--- To do ---
Reproduce exactly the lines below, starting with the line that contains "Switch to the" and ending with the last line of the records, both included, and nothing else.

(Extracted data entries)
+-------+

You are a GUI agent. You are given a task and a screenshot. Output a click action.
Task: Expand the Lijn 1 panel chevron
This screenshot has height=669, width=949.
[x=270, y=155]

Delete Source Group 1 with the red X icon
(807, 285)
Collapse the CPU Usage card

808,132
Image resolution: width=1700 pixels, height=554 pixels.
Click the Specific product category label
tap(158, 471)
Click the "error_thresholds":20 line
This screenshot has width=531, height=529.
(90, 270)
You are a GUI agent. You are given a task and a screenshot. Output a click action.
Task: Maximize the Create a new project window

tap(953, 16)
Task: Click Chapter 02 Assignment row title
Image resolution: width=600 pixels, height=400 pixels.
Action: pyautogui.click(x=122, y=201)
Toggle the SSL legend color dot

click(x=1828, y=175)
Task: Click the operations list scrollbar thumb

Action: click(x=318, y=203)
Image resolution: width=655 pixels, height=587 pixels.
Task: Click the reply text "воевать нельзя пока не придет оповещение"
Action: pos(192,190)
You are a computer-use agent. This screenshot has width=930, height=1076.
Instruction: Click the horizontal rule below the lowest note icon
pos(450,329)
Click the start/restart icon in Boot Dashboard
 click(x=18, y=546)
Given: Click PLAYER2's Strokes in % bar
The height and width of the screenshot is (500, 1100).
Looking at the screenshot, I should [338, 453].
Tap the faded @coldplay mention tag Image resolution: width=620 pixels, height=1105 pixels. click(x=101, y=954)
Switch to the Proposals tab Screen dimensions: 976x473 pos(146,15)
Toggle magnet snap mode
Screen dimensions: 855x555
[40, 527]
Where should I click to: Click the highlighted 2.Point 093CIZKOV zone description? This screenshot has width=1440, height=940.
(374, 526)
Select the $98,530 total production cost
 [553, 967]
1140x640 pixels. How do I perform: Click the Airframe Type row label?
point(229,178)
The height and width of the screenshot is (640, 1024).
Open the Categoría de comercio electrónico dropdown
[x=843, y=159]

+-------+

--- Response to the task ---
Switch to the Proposals tab Screen dimensions: 976x473 pos(146,15)
Toggle magnet snap mode
Screen dimensions: 855x555
[40, 527]
Where should I click to: Click the highlighted 2.Point 093CIZKOV zone description? This screenshot has width=1440, height=940.
(374, 526)
Select the $98,530 total production cost
 [553, 967]
1140x640 pixels. How do I perform: Click the Airframe Type row label?
point(229,178)
The height and width of the screenshot is (640, 1024).
Open the Categoría de comercio electrónico dropdown
[x=843, y=159]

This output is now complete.